■ EXERCISE DETAILS
Shown below are entries with pictures; the line with "You are a computer-use" through the line with "Given: Toggle the .cls class editor panel" is the span to retype exactly, and the pictures stay out.

■ GIVEN RECORDS

····················

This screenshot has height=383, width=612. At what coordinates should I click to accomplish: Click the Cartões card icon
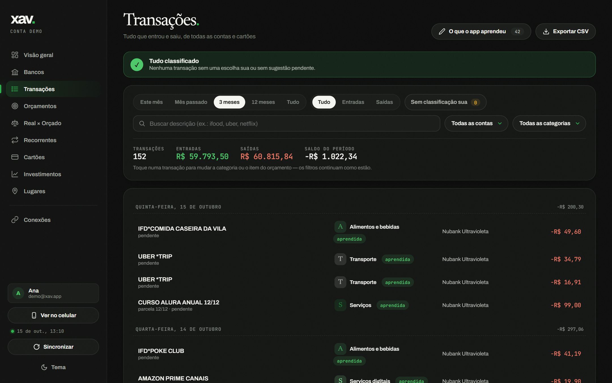(15, 157)
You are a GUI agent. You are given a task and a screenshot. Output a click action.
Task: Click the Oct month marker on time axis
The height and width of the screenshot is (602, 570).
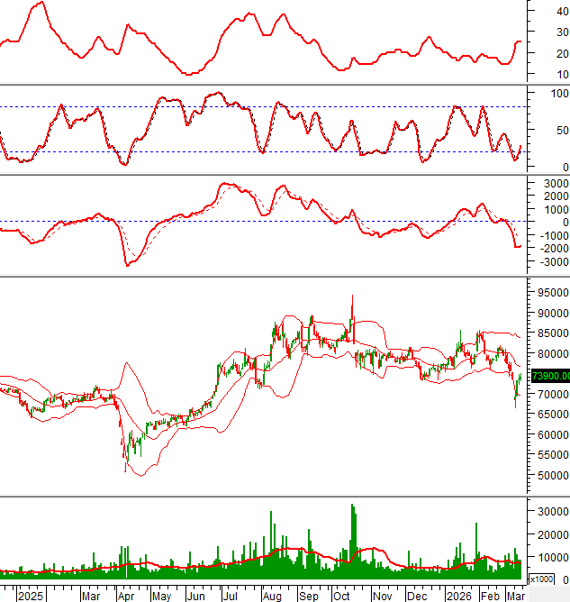pyautogui.click(x=343, y=596)
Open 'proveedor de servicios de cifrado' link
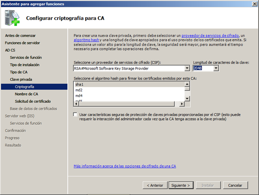 tap(210, 36)
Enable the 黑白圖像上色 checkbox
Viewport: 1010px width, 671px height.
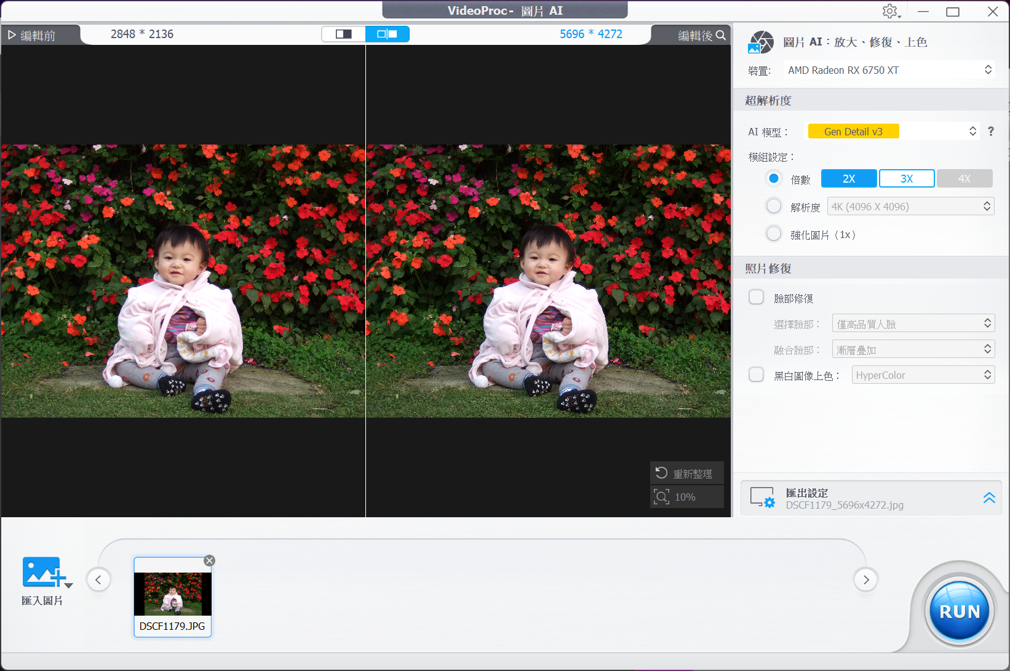pos(756,375)
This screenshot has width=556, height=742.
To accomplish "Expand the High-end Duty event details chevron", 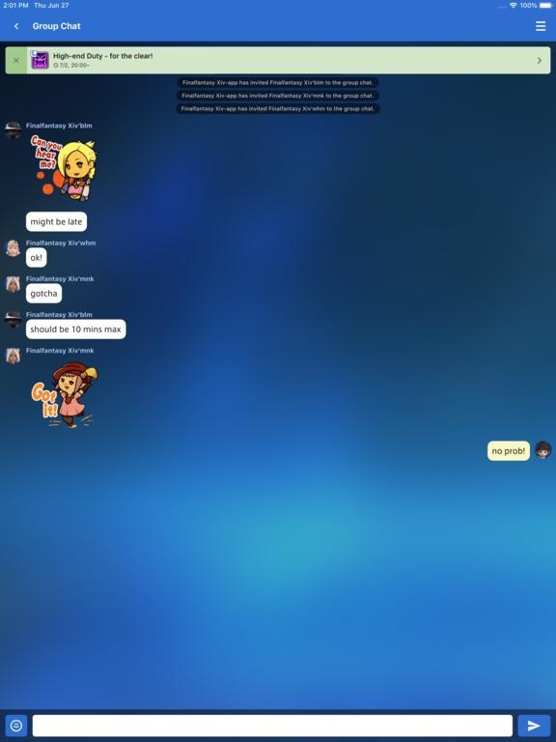I will click(540, 61).
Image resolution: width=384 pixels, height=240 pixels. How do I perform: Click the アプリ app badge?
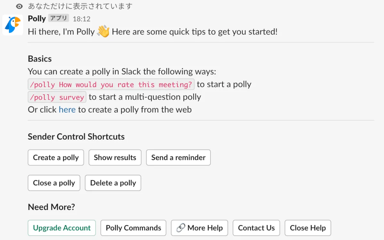point(59,18)
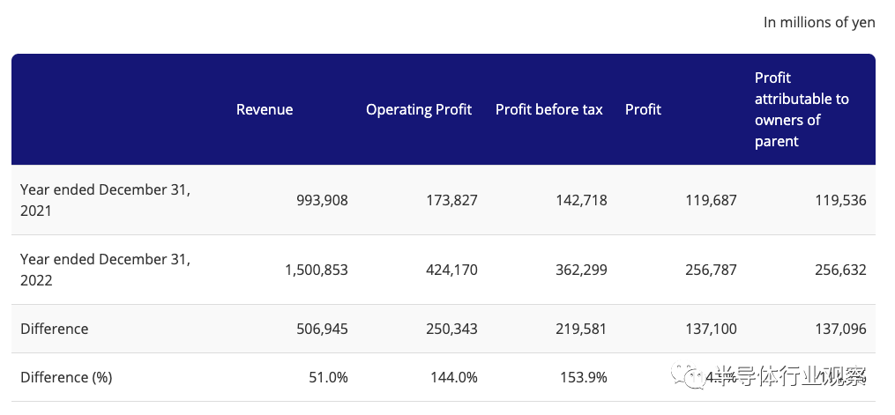The image size is (895, 415).
Task: Click the 137,096 difference cell
Action: pos(839,329)
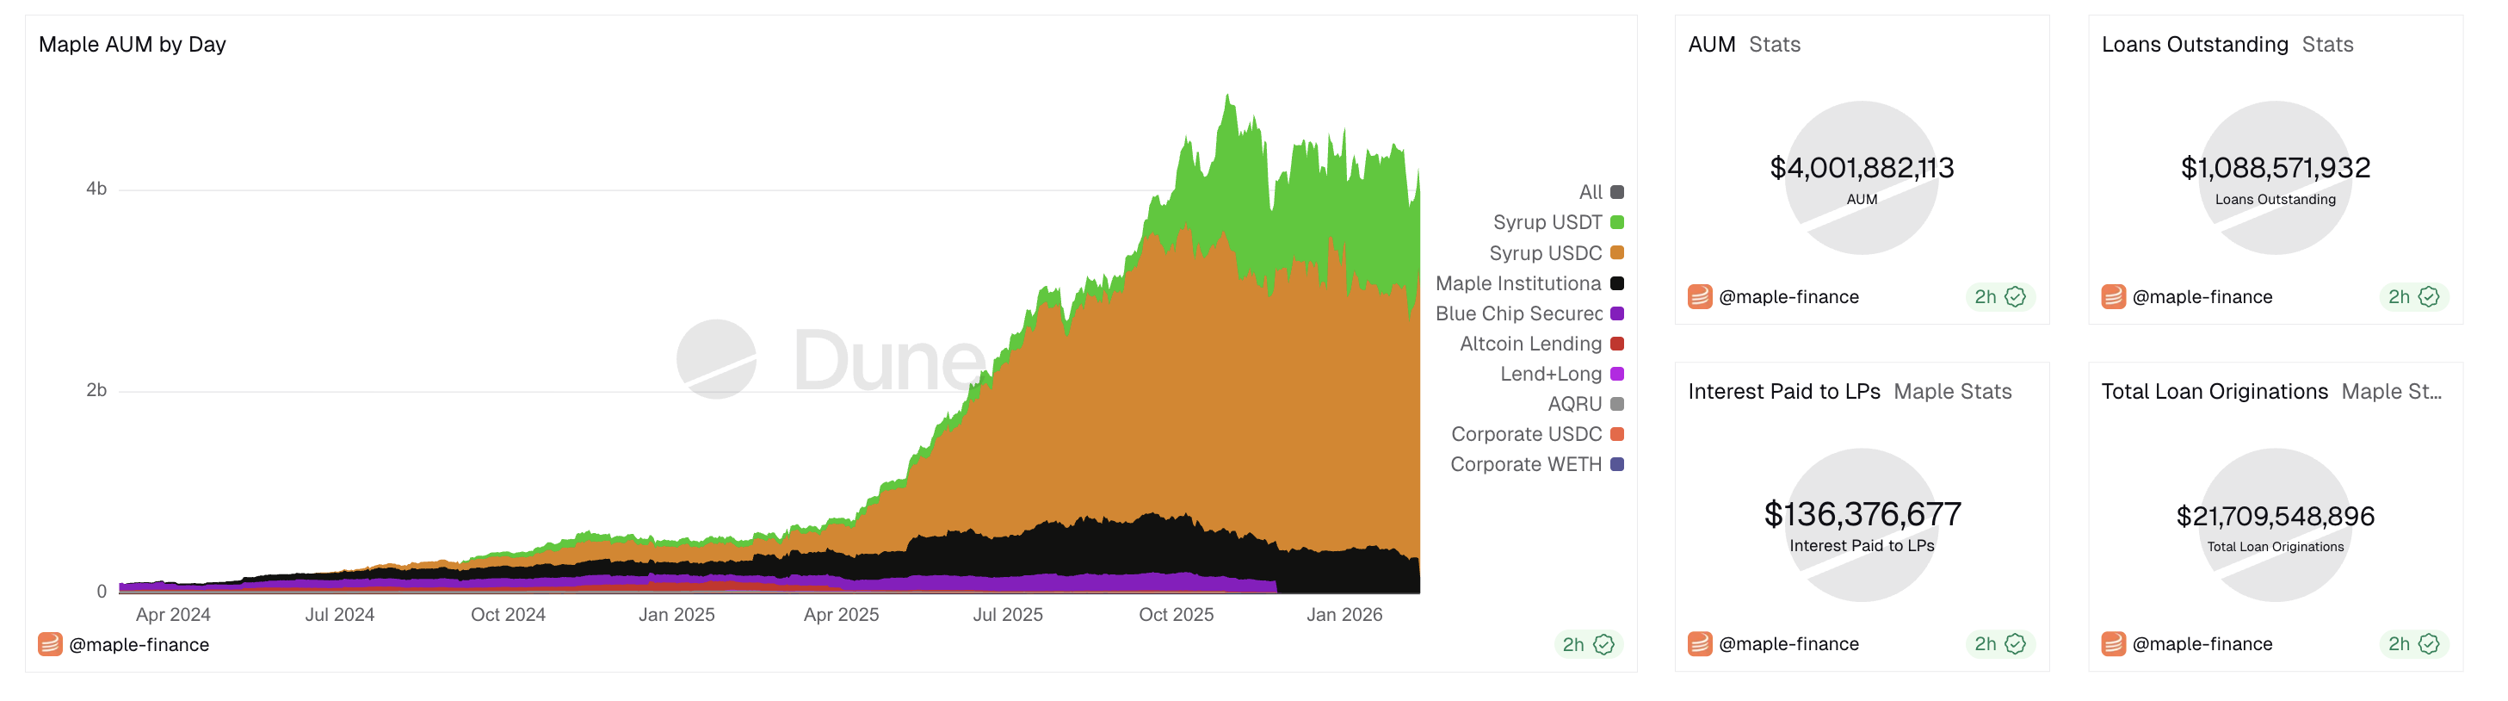Click the verified checkmark icon on chart panel
The width and height of the screenshot is (2508, 701).
pyautogui.click(x=1604, y=645)
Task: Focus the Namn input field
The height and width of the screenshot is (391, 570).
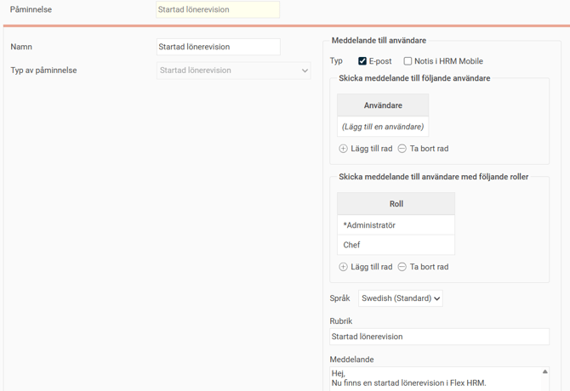Action: coord(219,48)
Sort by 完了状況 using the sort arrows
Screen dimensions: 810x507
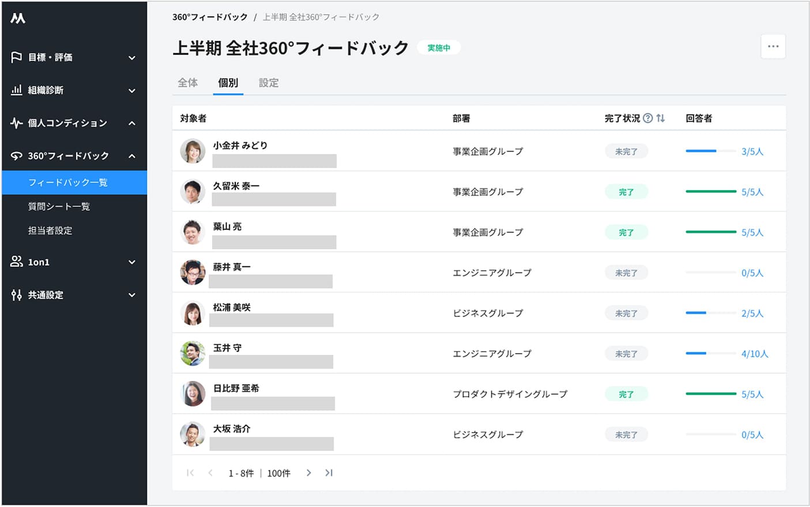(x=660, y=118)
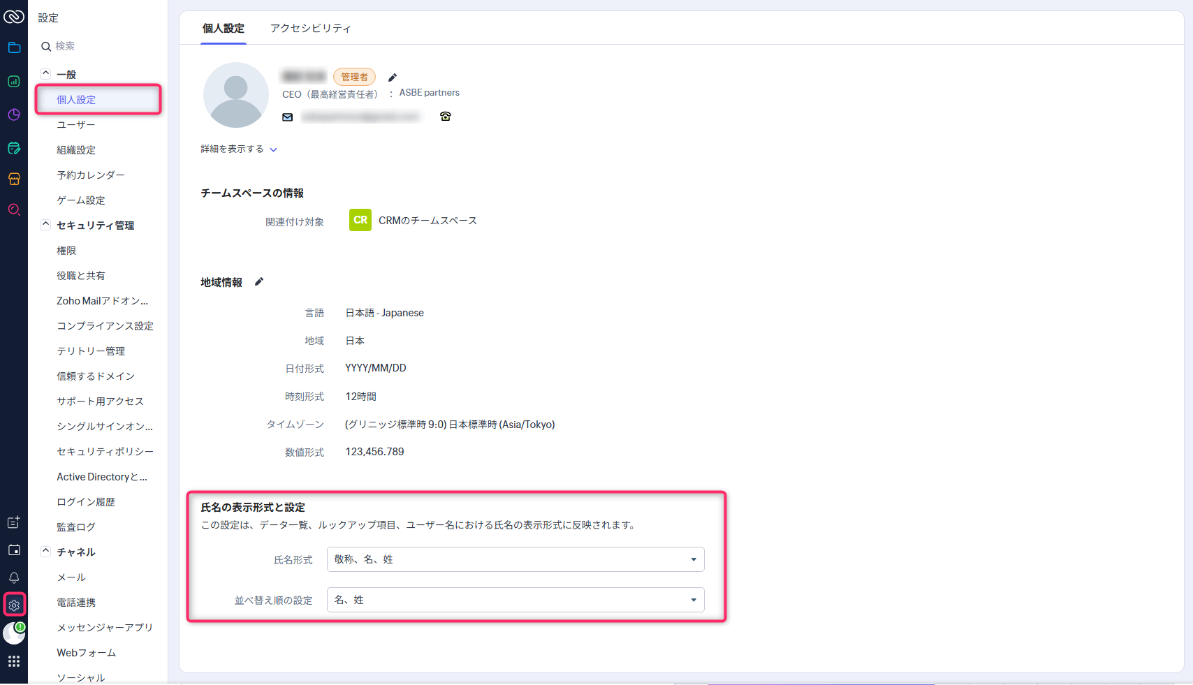Image resolution: width=1193 pixels, height=685 pixels.
Task: Open the 並べ替え順の設定 dropdown
Action: pos(515,600)
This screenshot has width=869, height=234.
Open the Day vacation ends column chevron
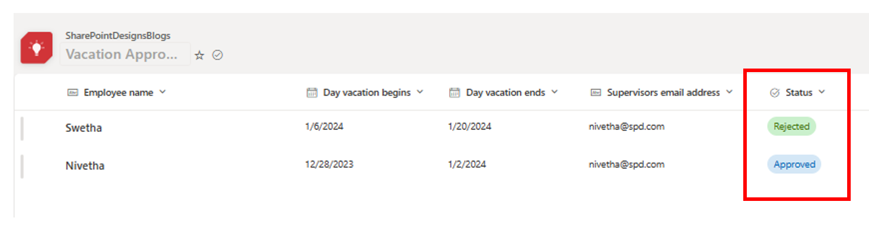[554, 92]
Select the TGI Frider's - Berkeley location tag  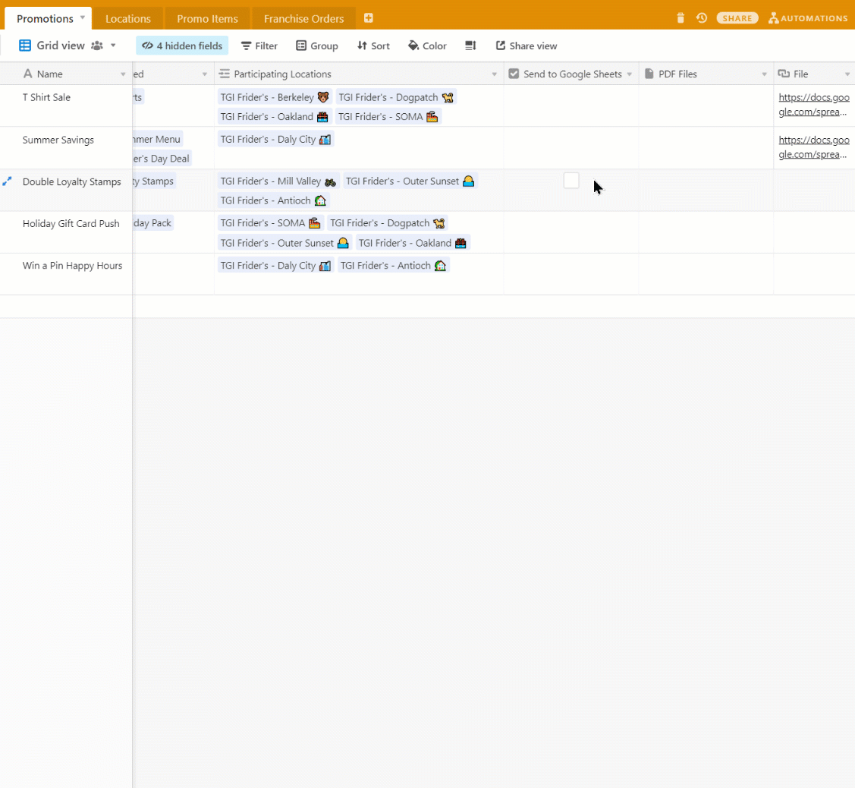click(270, 96)
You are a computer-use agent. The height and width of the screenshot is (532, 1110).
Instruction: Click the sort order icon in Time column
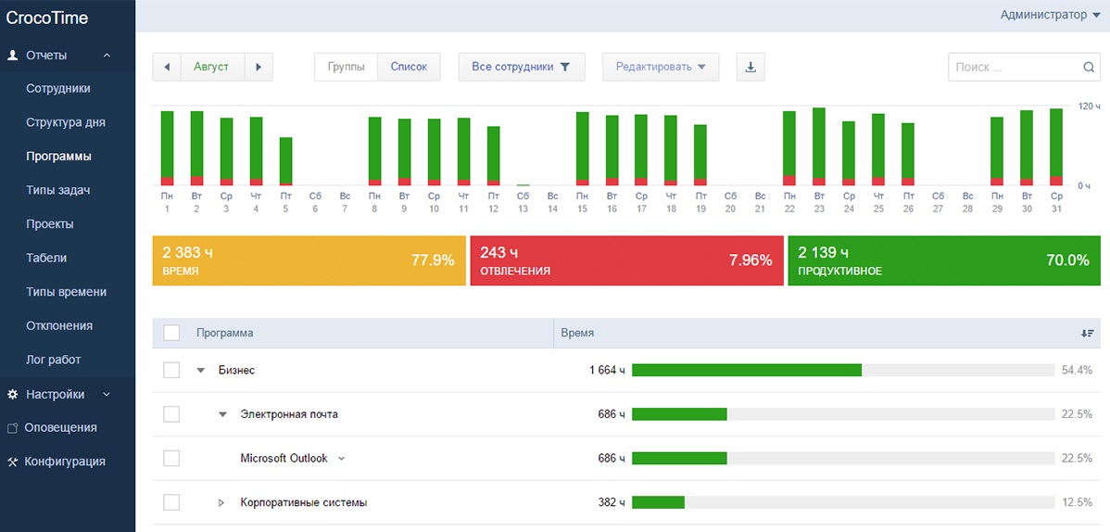(x=1087, y=333)
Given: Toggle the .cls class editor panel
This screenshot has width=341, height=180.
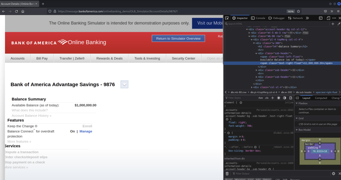Looking at the screenshot, I should coord(266,98).
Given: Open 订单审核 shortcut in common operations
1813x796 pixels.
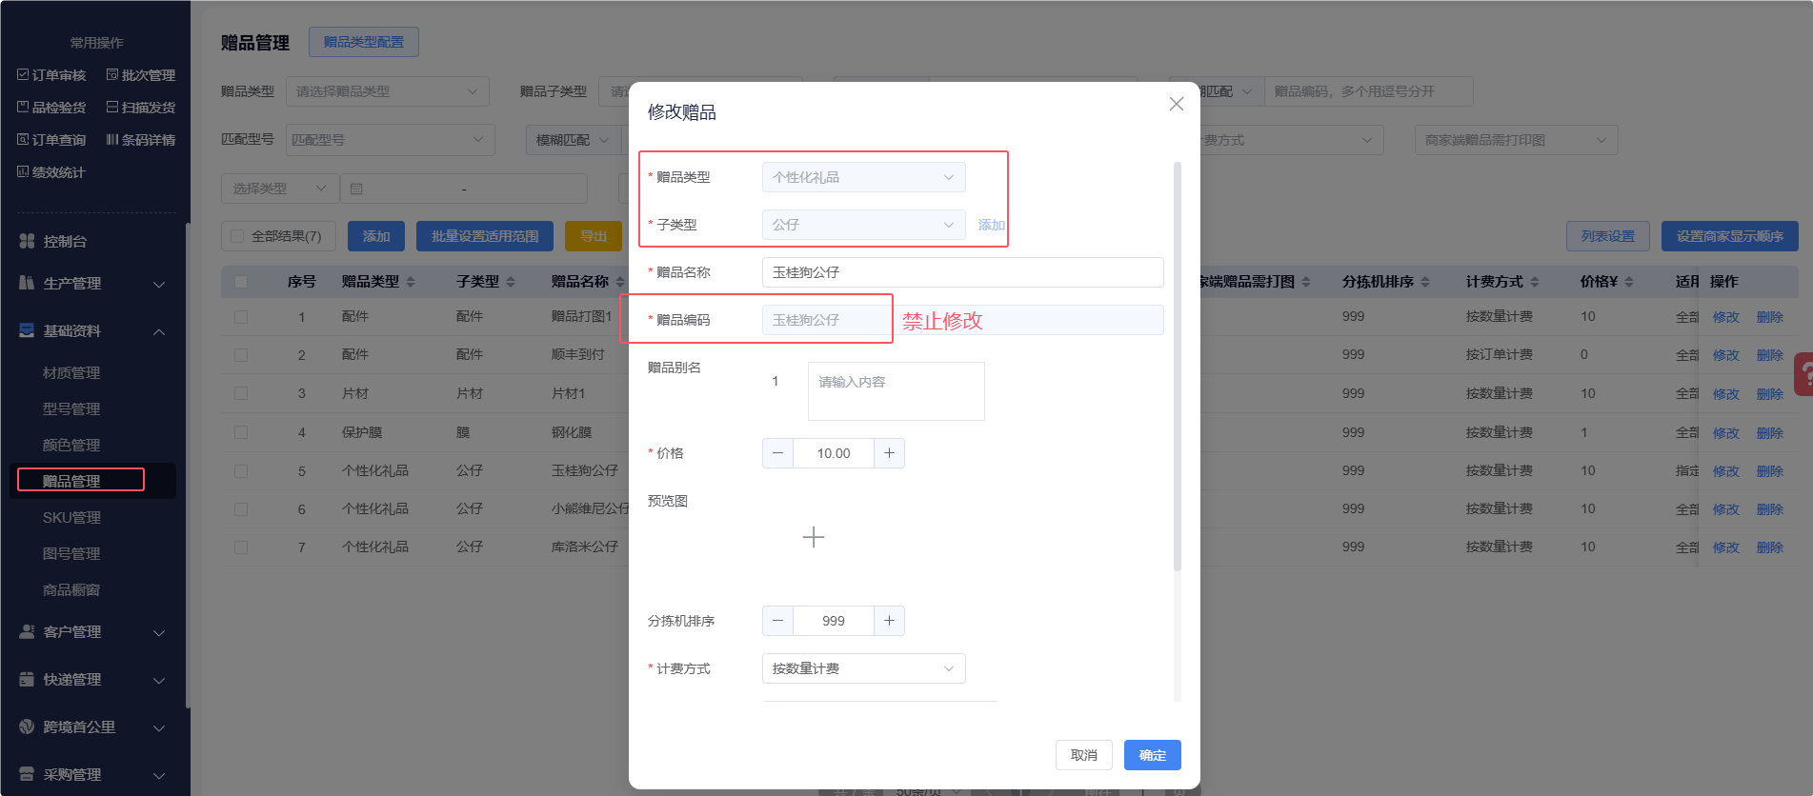Looking at the screenshot, I should (51, 75).
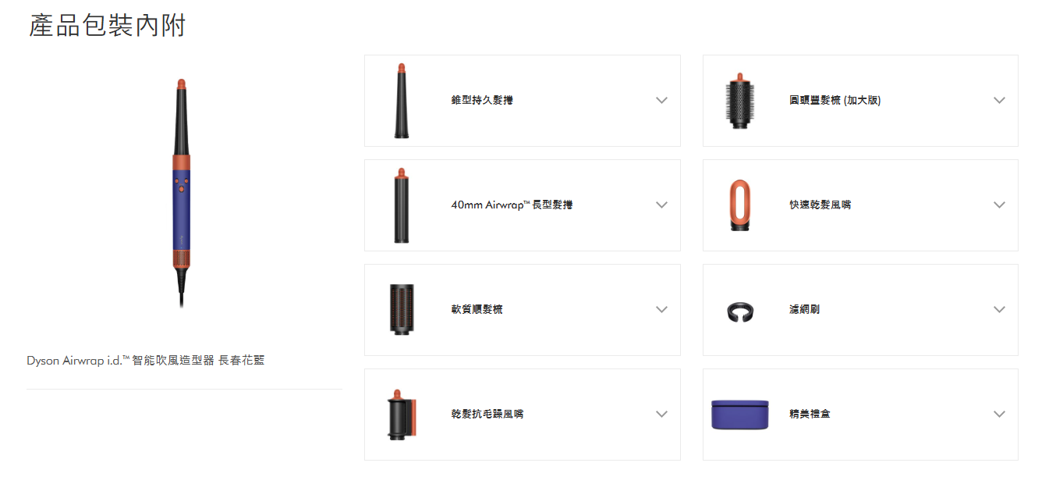Viewport: 1049px width, 477px height.
Task: Select the 精美禮盒 label text
Action: (x=810, y=415)
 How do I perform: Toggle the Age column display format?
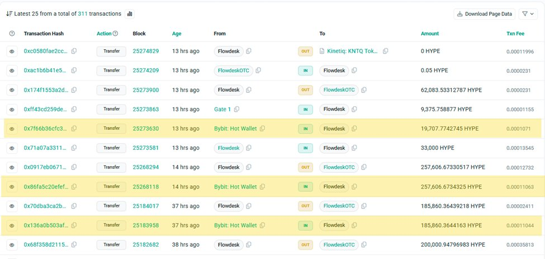[177, 34]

····················

■ SOLVED PROBLEM
You are a computer-use agent. The height and width of the screenshot is (532, 1110).
Instruction: Click the sort order icon in Time column
(x=1087, y=333)
Given: Toggle the .cls class editor panel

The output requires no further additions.